Description of the incident: On 5/9/2024 at approximately 2:10pm, during outside playtime C1 was playing with another child. C1 was climbing the stairs of the play structure when he missed the 2nd step, fell and hit his forehead on the edge of the step. First aid was applied to C1, parents and 911 was called immediately. Paramedics and parent arrived to the facility at the same time. C1 was transported with parent by paramedics. C1 sustain a 1 inch laceration on the forehead. Director called parent on 5/10/2024 to follow-up on C1. Parent explained C1 had received 6 stiches in the forehead. C1 has not returned to the facility. Parent stated "C1 will return when stiches are removed".

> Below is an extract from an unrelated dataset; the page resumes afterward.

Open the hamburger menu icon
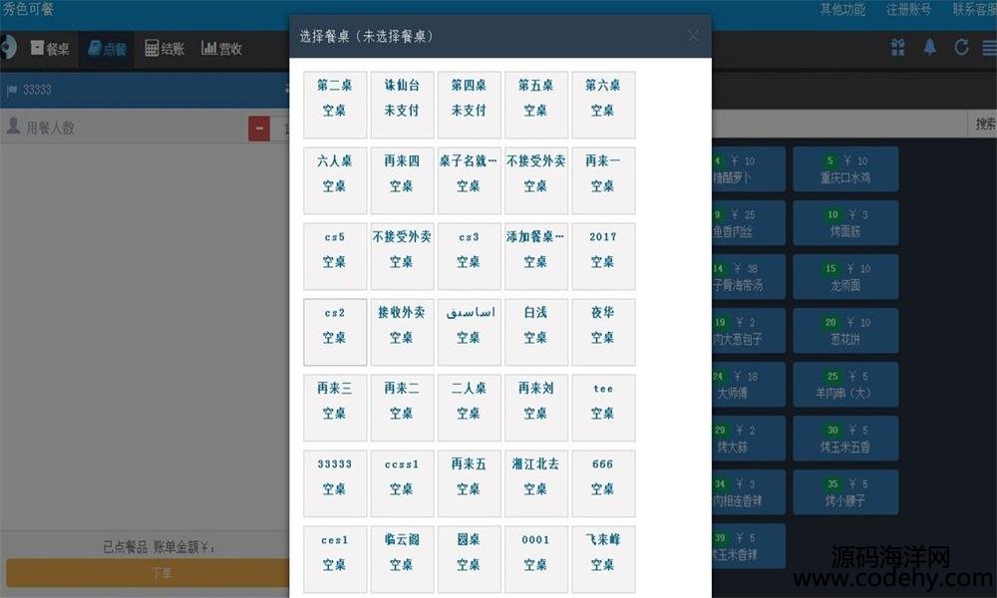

During this inspection, LPA toured the facility, interviewed staff, obtain a copy of the facility roster and inspected the play equipment and took photos of the outdoor play area.

Based on the information provided and interviews conducted further investigation is required.

An exit interview was conducted, a copy of this report and notice of site visit was provided to Director.

SUPERVISOR'S NAME: Karren StarksTELEPHONE: (310) 740-3038
LICENSING EVALUATOR NAME: Loyce PhillipsTELEPHONE: (424) 301-3206
LICENSING EVALUATOR SIGNATURE:
DATE: 05/21/2024
I acknowledge receipt of this form and understand my licensing appeal rights as explained and received.
FACILITY REPRESENTATIVE SIGNATURE:
DATE: 05/21/2024
This report must be available at Child Care and Group Home facilities for public review for 3 years.